When the WPC returned Joanna knew why Matthew had known it would be necessary for her to have help. She was disabled by the plaster cast, much more than she had realized, unable even to pull up her knickers properly.
She looked hopelessly at the WPC. ‘PC Critchlow – Dawn,’ she said. ‘You’re going to have to help me.’
The WPC giggled. ‘I’d guessed that,’ she said. ‘You’re not going to get very far with all your clothes lopsided like that. And that thing on your arm.’
‘A necessary evil, I’m afraid.’
Even in her impatience Joanna was forced to smile at her reflection. Her skirt was crooked, her tights twisted, her sweater half-on, half-off. She was helpless, her progress irritatingly slow. But even what progress she was making was suddenly brought to a halt by Matthew bursting in, still dressed in his theatre garb.
/> ‘Joanna ...’ He scowled. ‘What the hell’s going on? I heard you were discharging yourself.’ He glowered at the WPC who flushed and muttered that she would wait outside.
Matthew watched her go with taut impatience before he turned back. ‘Now, would you mind explaining?’
She smiled. ‘Not at all,’ she said, ‘if you’ll just give me a hand with my sweater.’
He cleared his throat before helping her wriggle her good arm through the sleeve and tucking the rest around her.
‘Thank you,’ she said, ignoring his angry glance. ‘You were right, it is a bit tricky.’
‘I told you it would be. Now what’s going on?’
‘A patient went missing from here last night.’
Matthew dismissed it with a wave of his hand.' ‘It was some old fool with hospital phobia,’ he said. ‘I heard about it. It’s hardly enough to get you from your bed. Joanna,’ he said softly. ‘You could do with the rest. It was a nasty bump. You were concussed, you know.’

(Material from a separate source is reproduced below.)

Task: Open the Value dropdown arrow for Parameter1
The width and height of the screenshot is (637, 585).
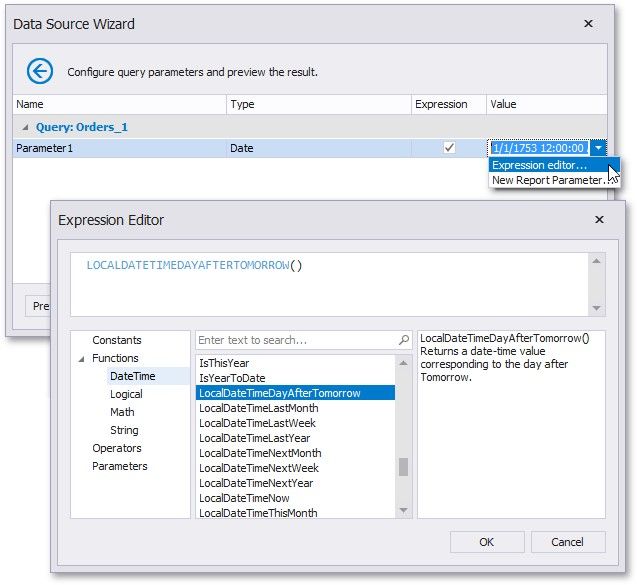Action: 597,148
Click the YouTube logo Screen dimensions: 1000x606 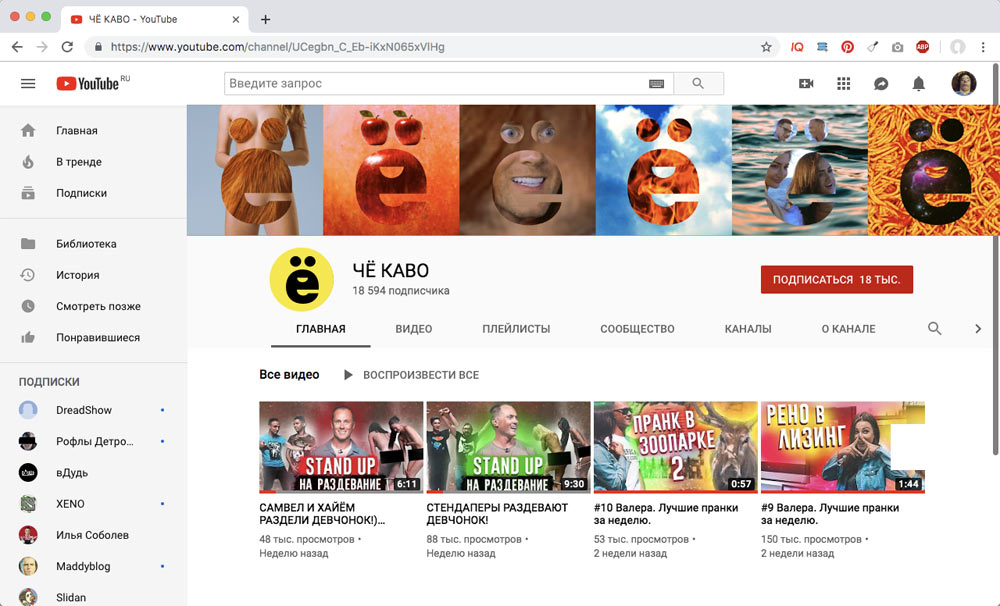click(x=88, y=84)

‘I’m all right now, Matthew,’ she said. ‘Please, don’t fuss. I’ll seek medical advice if I feel ill. A man’s disappeared. And they need me. I can co-ordinate things – direct the others.’ She stopped. ‘It’s not as though I have to do all the footwork.’
‘You need the rest,’ he repeated angrily. ‘They can manage without you.’

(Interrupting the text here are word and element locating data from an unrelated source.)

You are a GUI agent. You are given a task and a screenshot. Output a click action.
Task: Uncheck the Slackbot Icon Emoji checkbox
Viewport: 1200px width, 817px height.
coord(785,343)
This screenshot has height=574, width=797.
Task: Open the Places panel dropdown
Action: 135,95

‘You know how much work there is?’ she said frowning. ‘They can’t manage this sort of major investigation on their own. They need everyone they can get. Not someone off sick.’

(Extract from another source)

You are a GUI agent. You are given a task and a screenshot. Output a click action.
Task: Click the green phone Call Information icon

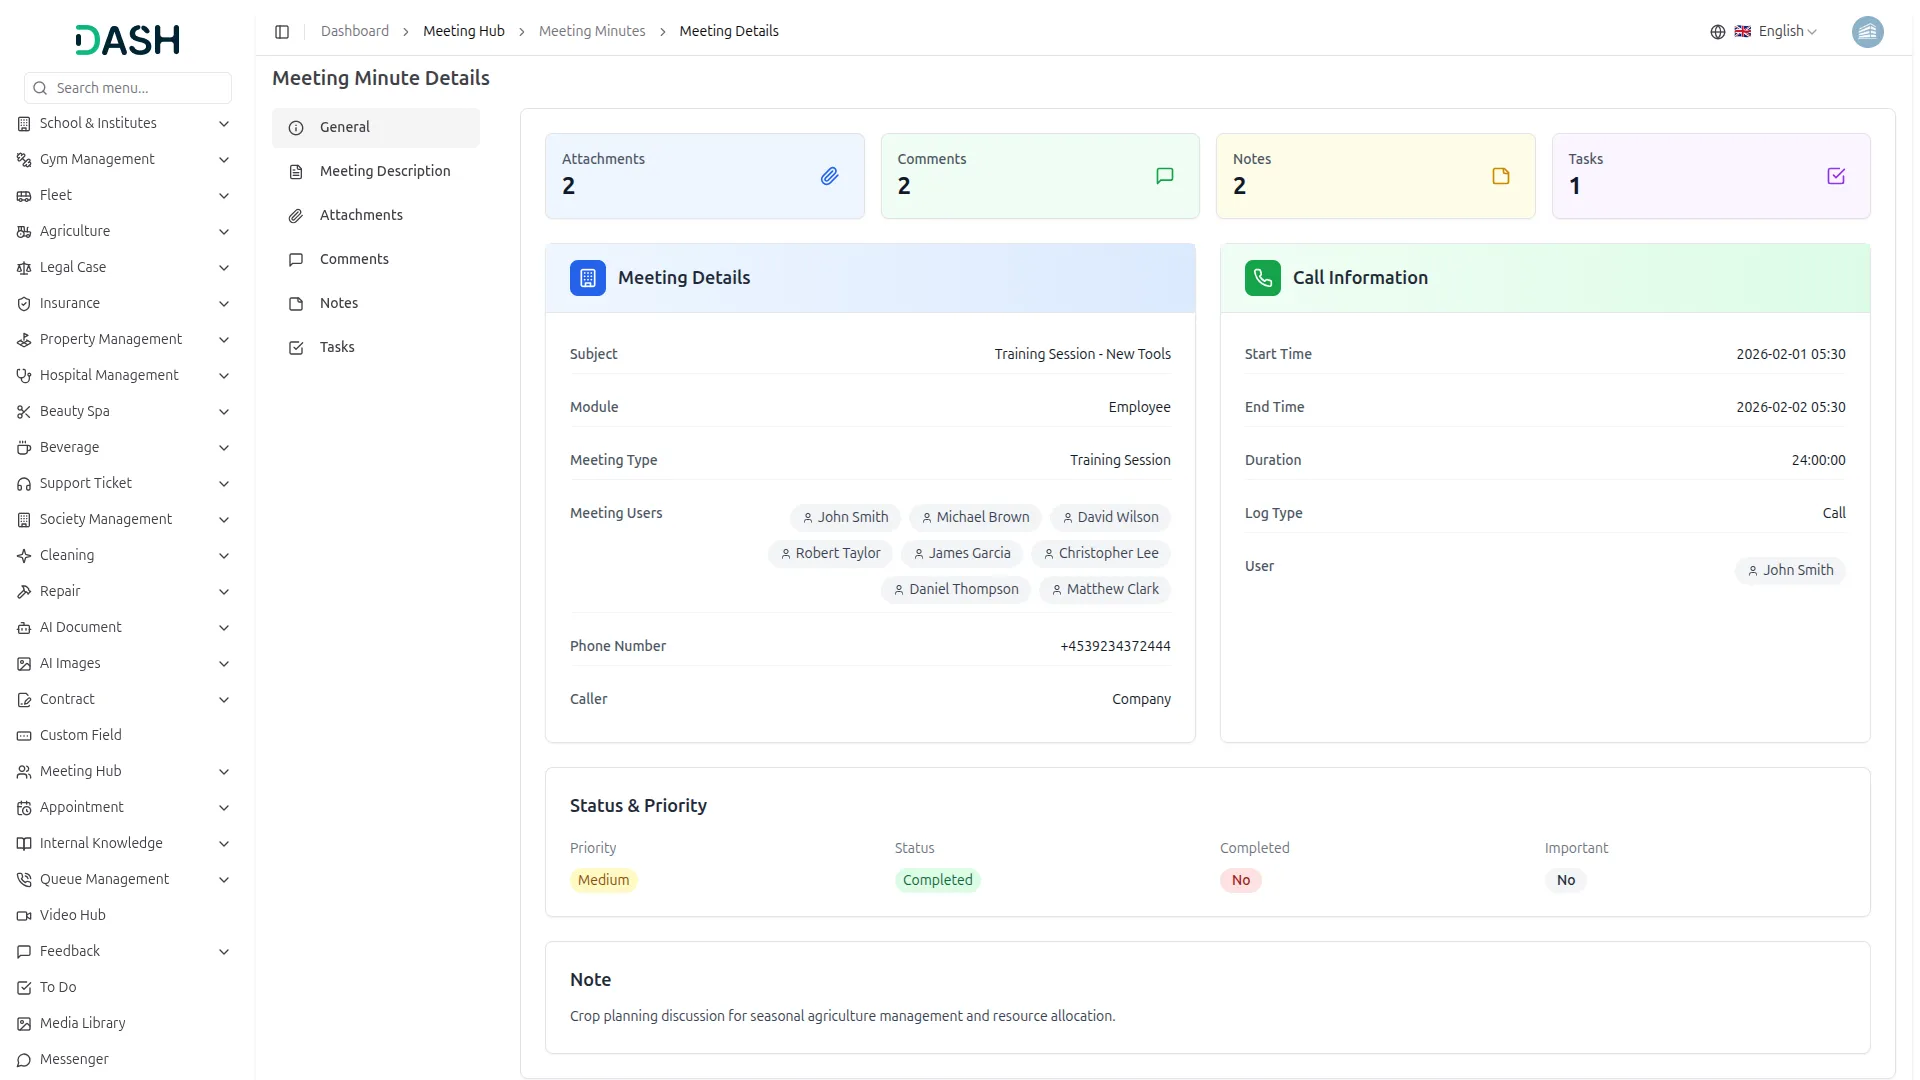coord(1262,278)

He gripped her shoulders. ‘He’s just some silly old fool,’ he said. ‘Probably lost his memory... wandering the streets. He’ll turn up.’
‘Mike told me all his wires had been ripped off,’ Joanna insisted. ‘He told me there was blood on the bed. It had dripped all over the floor.’ She paused. ‘I don’t think even a silly old fool would have done that. And if he’s simply wandering the streets dressed in a pair of pyjamas why hasn’t he turned up, been found by someone?’
Matthew glared at her. ‘It’s all you bloody well care about,’ he said. ‘Law and order and your beloved police force. Think you’re Joan of Arc, crusading for right against wrong.’